Siirt Pervari'de 12 yaşında görücü usulüyle evlendirilen ve odasında ölü bulunan Kader Erten, resmi rakamlara göre sayıları son 3 yılda 130 bini aşan çocuk gelinlerden sadece biri. 12 yaşındayken evlendirilen ve 14 yaşına geldiğinde ise iki çocuk doğuran Kader, bir çocuğunu doğumda kaybetti. Kaderin bir diğer çocuğu ise bir buçuk yaşında. Kader, 14 yıllık ömrüne, biri ölü, iki çocuk sığdırarak doğumla ölümü bir arada yaşadı. 0, körpecik bedeni ile usulca aramızdan ayrılırken 4+4+4 eğitim sistemiyle, çocukların evlenmesinin yolunu açan, okullarda emzirme odaları kuran zihniyet, Kader’in ve her gün eşleri, sevgilileri veya herhangi bir aile yakını tarafından öldürülen 5 kadının ölümünden sorumlu değil midir?
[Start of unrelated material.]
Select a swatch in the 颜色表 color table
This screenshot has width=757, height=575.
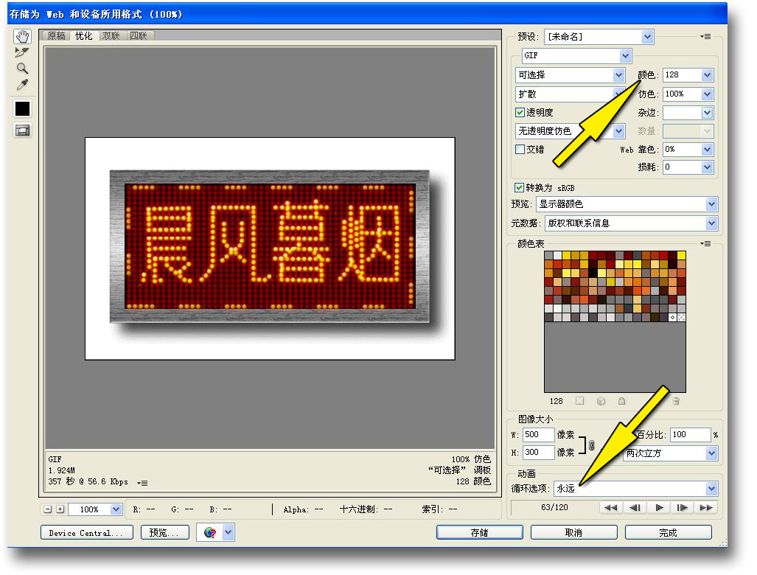[590, 280]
Kadın Cinayetlerini Durduracağız Platformu Genel Temsilcisi Gülsüm Kav, Kader Erten’in ölümünü değerlendirerek, “Ölüm biçimi nasıl olursa olsun bir çocuğu 12 yaşında evlendiren, çocuk yaşta anne olmasını sağlayarak çocukluğundan vazgeçtiren, 14 yaşında ise ölümle tanıştıran politikalar yargılanmalı” dedi.
‘Kadınların ölümle tanıştığı başka bir hükümet görmedik’
Türkiye’de kadının varlığına ve haklarına hiçbir dönemde yapılmamış bir saldırı uygulandığını belirten Gülsüm, “Hemen her gün kadına dönük ayırımcı politika gündeme getiren bir zihniyetin varlığı ile karşı karşıyayız” diye konuştu. İktidarın “kadın”ın adını yaşamın her alnından silmeye çalıştığını ifade eden Gülsüm, “Bakanlıktan kadının adını sildiler, 4+4+4 eğitim sistemi ile Kader gibi nice kardeşimizi çocuk yaşta evlendiren paketi çıkardılar, Devletin resmi kurumu TRT’den kadınların varlığına saldırdılar. Kadınların en çok şiddete uğradığı ve ölümle tanıştığı başka bir hükümet görmedik” ifadelerini kullandı.
‘Kader’in failleri Başbakan ile Aile ve Sosyal Politikalar Bakanlığıdır’
Kader’in ölümünün bu politikaların sonucu olduğunu vurgulayan Gülsüm, “Kader’in failleri Başbakan ile Aile ve Sosyal Politikalar Bakanı Ayşenur İslam’dır” şeklinde konuştu. Aile ve Sosyal Politikalar Bakanlığı’nın Kader gibi kadınların yaşamı ile ilgilenmesi gerektiğine dikkat çeken Gülsüm, kadının yerine aileyi kutsayan anlayışın artık son bulması gerektiğini vurguladı. Ülkede her geçe gün artan kadın cinayetlerine karşı hükümetin derhal kırmızı alarm vermesi gerektiğini söyleyen Gülsüm, “Cumhurbaşkanı, Başbakan ve Meclisteki tüm partiler hemen harekete geçerek, kadın cinayetlerini kınamalı ve durdurmak için çalışmalar yapmalıdır. Devletin, kadınları korumak için görevlendirmeği polislerin, kimleri korumak için görevlendirildiği bugün apaçık ortadadır. Ayakkabı kutularından sadece yolsuzluk çıkmadı, kadınların çalınan yaşamları da çıktı. Kadınlar güvenlik kuvvetlerine her başvurduklarında personel eksiliği ile geri gönderilirken o polislerin eski İçişleri Bakanı Muammer Güler tarafından, koruma memuru olarak işadamlarına gönderildiğini görüyoruz” sözlerine yer verdi.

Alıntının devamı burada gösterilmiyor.